AUSTIN, Texas — Texans are growing to believe the state's explosive population growth is detrimental to the Lone Star State rather than beneficial.
According to a new University of Texas at Austin/Texas Politics Project poll, a majority of Texas voters see the state's continued growth negatively or with uncertainty.
Texas voters reported being aware of the state's population by a wide margin, but only 34% of those surveyed said the growth was good for the state. Meanwhile, 40% of those surveyed said the growth has been bad and 27% didn't offer a positive or negative opinion.
According to a release from UT, skepticism about the state's growth is part of a larger national assessment. U.S. economic problems are reaching Texas, with 43% of voters saying their family's economic situation is worse compared to last year. While most Texans have noticed rising prices, 55% reported those increases have had a major impact on their household finances.
Those issues, the poll reports, go into finding that 51% of Texans said the state is on the wrong track and 66% said the country is headed in the same direction.

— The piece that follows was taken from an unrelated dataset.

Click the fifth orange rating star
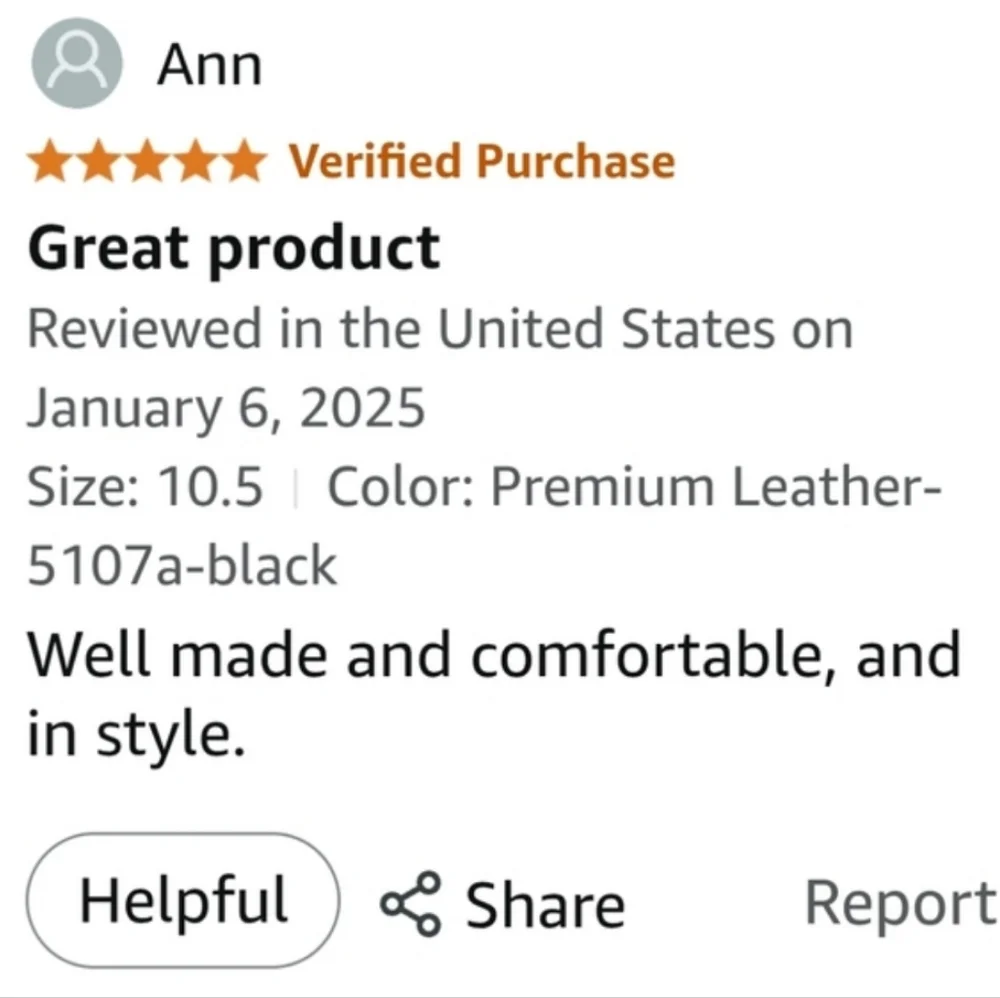This screenshot has width=1000, height=998. [x=242, y=162]
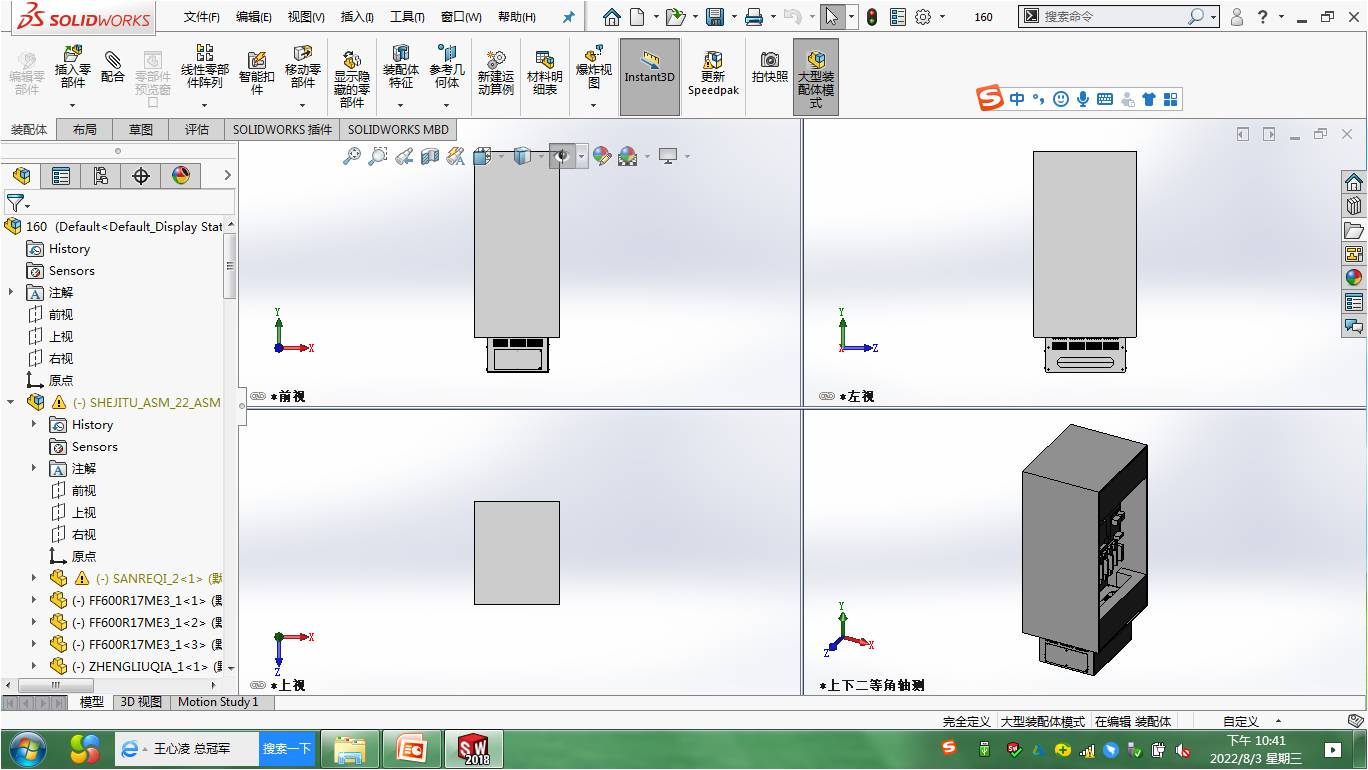Open the ConfigurationManager tab icon
Image resolution: width=1368 pixels, height=770 pixels.
pyautogui.click(x=101, y=176)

“Despite the frequent boosterism among state leaders about people and businesses moving to Texas, there are signs that many Texans now perceive downsides to that growth,” said James Henson, executive director of UT Austin’s Texas Politics Project and a founding co-director of the polling project. “This is the first time that we’ve seen negative views outweighing positive evaluations of the impact of growth on the state.”
Texas governor's race
The UT/TPP poll also asked about the race for Texas governor, where Gov. Greg Abbott is being challenged by former U.S. representative and presidential candidate Beto O'Rourke. According to the poll, Abbott led O'Rourke 48% to 37% with 16% uncommitted.

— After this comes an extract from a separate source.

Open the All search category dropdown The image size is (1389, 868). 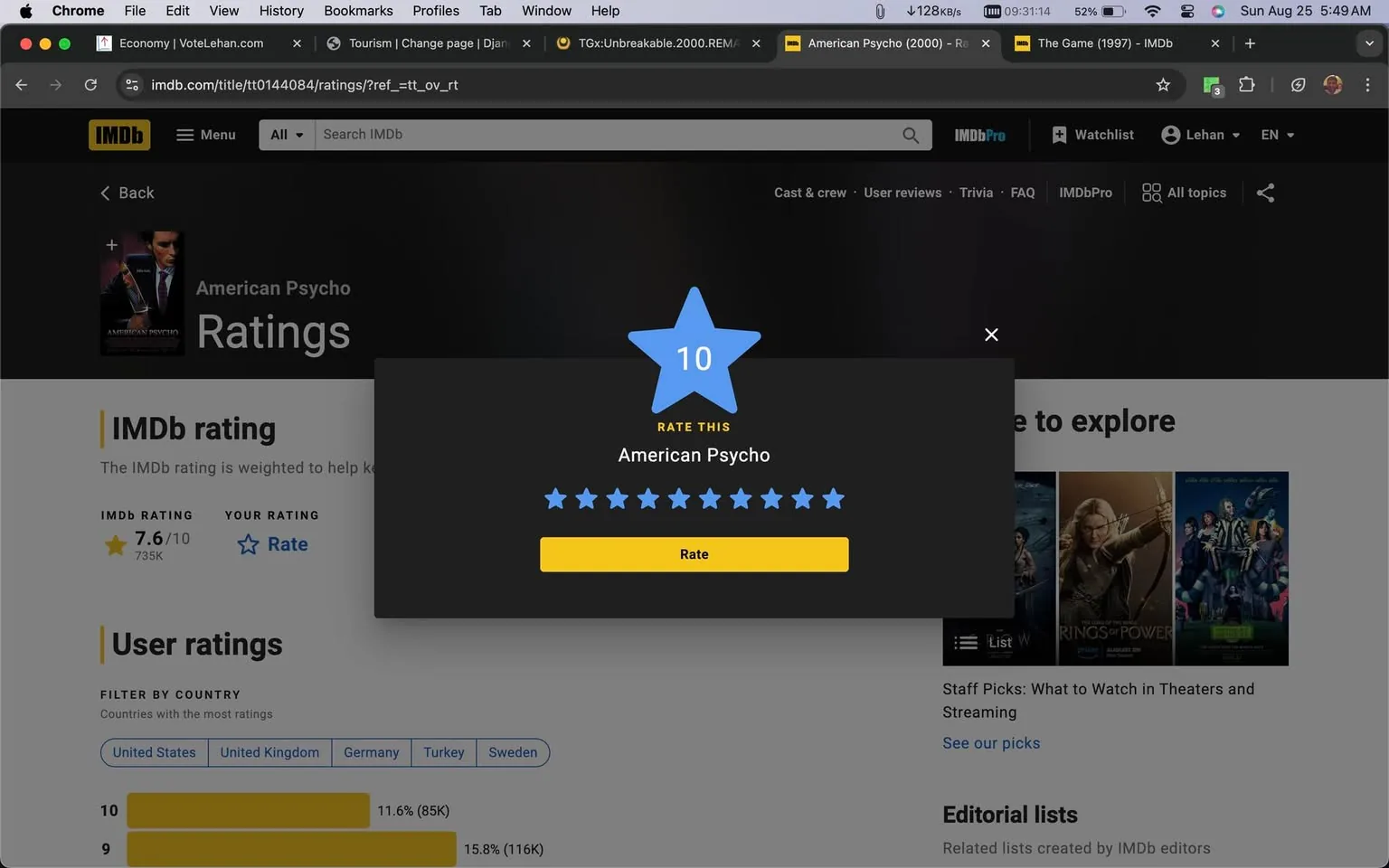(x=286, y=134)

Joshua Bank, research director at the Texas Politics Project, said O'Rourke needs to focus on three groups to close the gap between him and Abbott.

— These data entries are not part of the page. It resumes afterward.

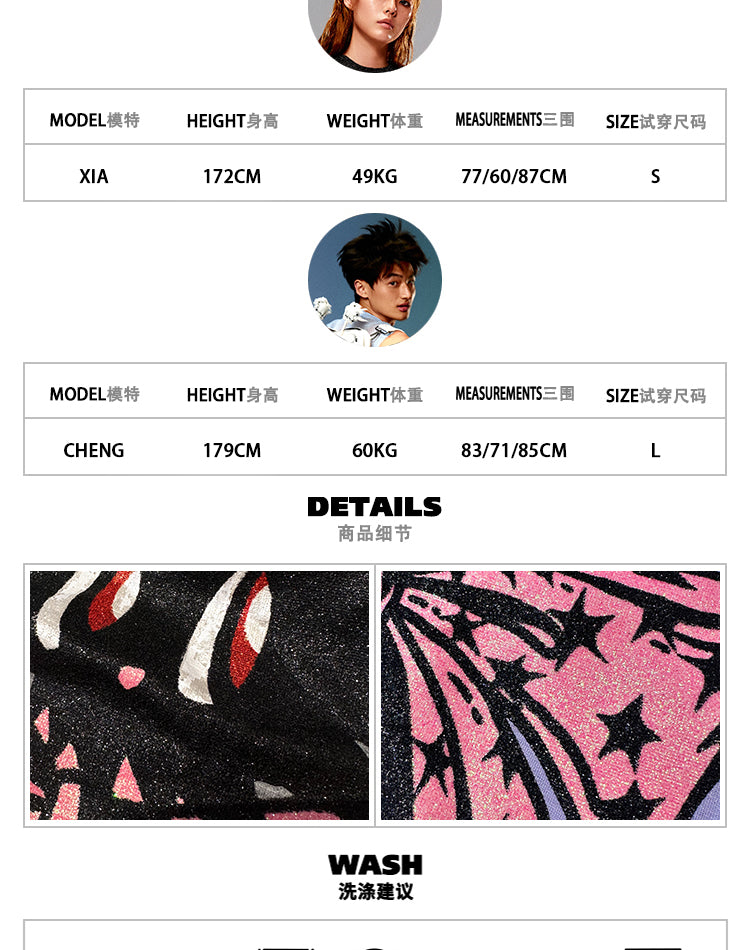
Task: Open the pink star pattern detail image
Action: point(550,695)
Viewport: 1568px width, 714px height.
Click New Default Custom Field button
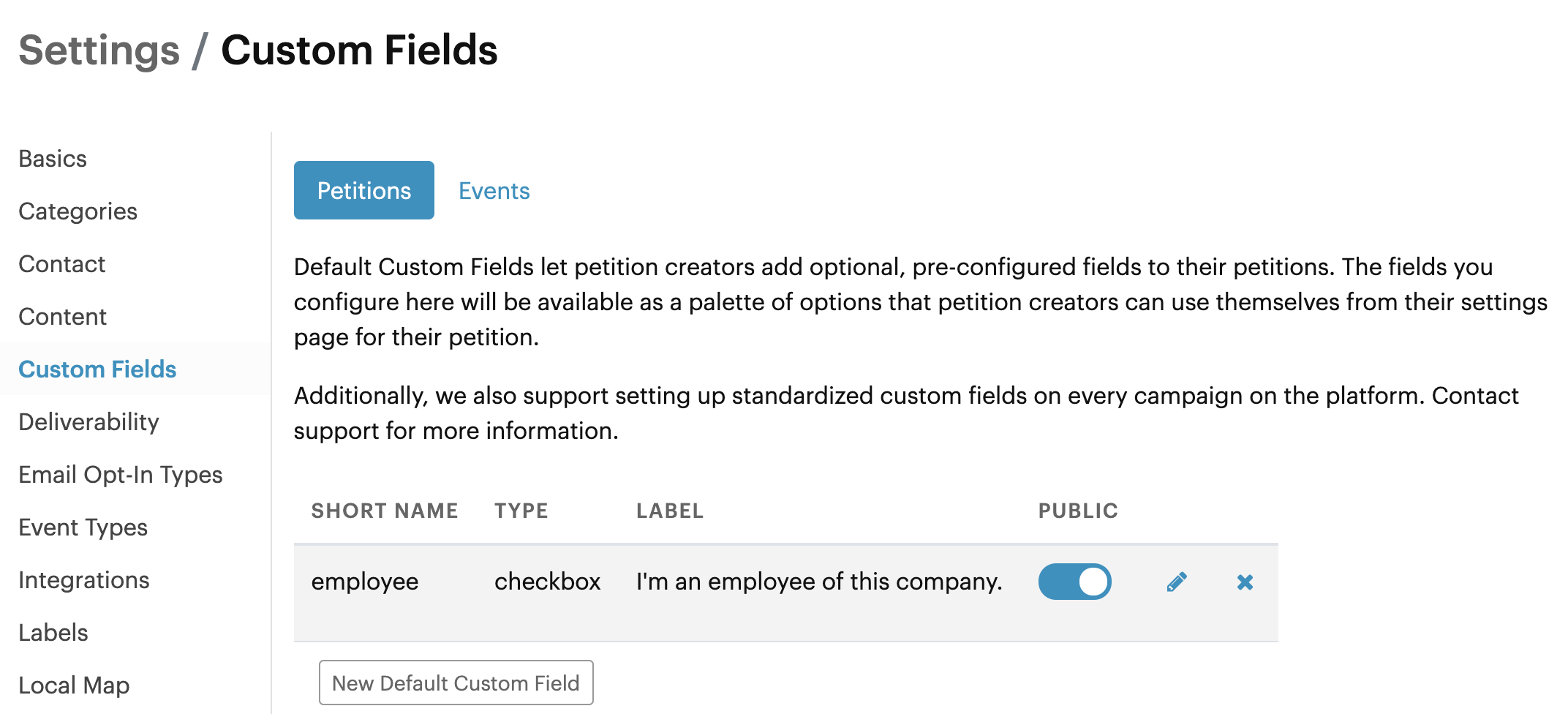point(456,683)
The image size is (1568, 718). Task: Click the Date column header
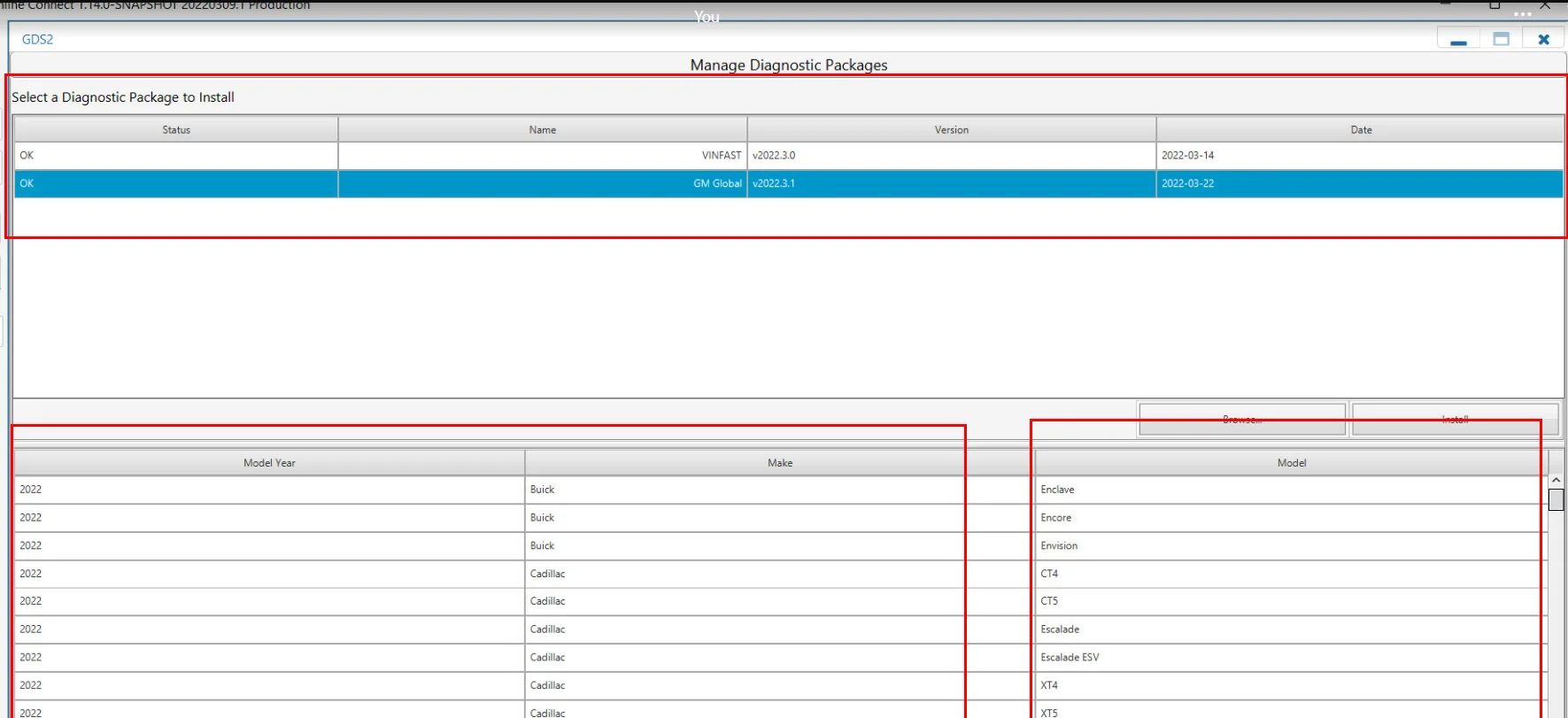(1360, 130)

“Support for both Abbott and O’Rourke has remained consistent among key groups of voters in the electorate, looking back over the last three UT surveys,” said Joshua Blank, research director of the Texas Politics Project. “If O’Rourke is going to tighten the race with Abbott over the next seven months, he’s going to have to improve his standing among independents, Hispanics and suburban voters relative to the governor.”
Abortion in Texas
The April poll included a wide range of policy subject questions, including abortion. Surveyors asked whether Texans supported or opposed banning all abortions in the state if the U.S. Supreme Court overturns Roe v. Wade.
A majority of Texas voters participating in the survey, 56%, said they "oppose or strongly oppose such a ban," while 35% expressed support for a total abortion ban.
In a related question, surveyors asked respondents about the availability of abortion and whether or not such access should be available.
In response, 39% said that a woman "should always be able to obtain an abortion as a matter of personal choice." Twenty-eight percent said that "the law should permit abortion only in the case of rape, incest or when the woman's life is in danger." Fifteen percent said abortions "should never be permitted" by law and 11% said "the law should permit abortion for reasons other than rape."
Seven percent of respondents said they "don't know."